◆ PROBLEM STATEMENT ◆
Produce an exact copy of the first line of the data below and each line after it, please, up to and including the one with "[Show footer] (770, 1130)".

◆ GIVEN RECORDS ◆
* * * * *

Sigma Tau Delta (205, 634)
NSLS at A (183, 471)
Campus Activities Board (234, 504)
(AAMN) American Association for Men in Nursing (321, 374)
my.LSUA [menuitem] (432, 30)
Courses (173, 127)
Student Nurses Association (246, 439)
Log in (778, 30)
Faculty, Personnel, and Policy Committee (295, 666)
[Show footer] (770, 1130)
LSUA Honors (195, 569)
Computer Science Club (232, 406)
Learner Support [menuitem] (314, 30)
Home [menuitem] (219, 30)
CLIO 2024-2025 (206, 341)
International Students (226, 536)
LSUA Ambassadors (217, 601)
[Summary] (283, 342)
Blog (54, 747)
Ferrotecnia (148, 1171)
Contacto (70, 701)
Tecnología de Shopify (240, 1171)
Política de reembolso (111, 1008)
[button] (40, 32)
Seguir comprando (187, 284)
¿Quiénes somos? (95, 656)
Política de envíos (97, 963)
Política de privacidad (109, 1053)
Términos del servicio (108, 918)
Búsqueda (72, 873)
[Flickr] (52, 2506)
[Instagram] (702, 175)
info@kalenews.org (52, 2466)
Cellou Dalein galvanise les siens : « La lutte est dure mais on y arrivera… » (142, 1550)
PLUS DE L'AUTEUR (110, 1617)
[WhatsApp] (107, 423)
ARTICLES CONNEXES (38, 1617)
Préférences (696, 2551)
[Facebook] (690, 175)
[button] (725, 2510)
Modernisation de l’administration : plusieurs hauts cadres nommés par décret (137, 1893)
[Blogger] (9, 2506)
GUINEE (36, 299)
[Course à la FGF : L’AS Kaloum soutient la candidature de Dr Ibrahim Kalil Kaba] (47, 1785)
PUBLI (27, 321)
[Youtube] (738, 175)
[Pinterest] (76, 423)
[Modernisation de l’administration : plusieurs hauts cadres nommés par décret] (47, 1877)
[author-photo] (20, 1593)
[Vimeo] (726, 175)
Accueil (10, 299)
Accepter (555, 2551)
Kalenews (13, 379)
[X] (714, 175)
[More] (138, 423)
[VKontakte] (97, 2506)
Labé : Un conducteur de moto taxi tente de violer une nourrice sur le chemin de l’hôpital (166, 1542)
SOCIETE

* * * * *

◆ EXERCISE OUTPUT ◆
Sigma Tau Delta (205, 634)
NSLS at A (183, 471)
Campus Activities Board (234, 504)
(AAMN) American Association for Men in Nursing (321, 374)
my.LSUA [menuitem] (432, 30)
Courses (173, 127)
Student Nurses Association (246, 439)
Log in (778, 30)
Faculty, Personnel, and Policy Committee (295, 666)
[Show footer] (770, 1130)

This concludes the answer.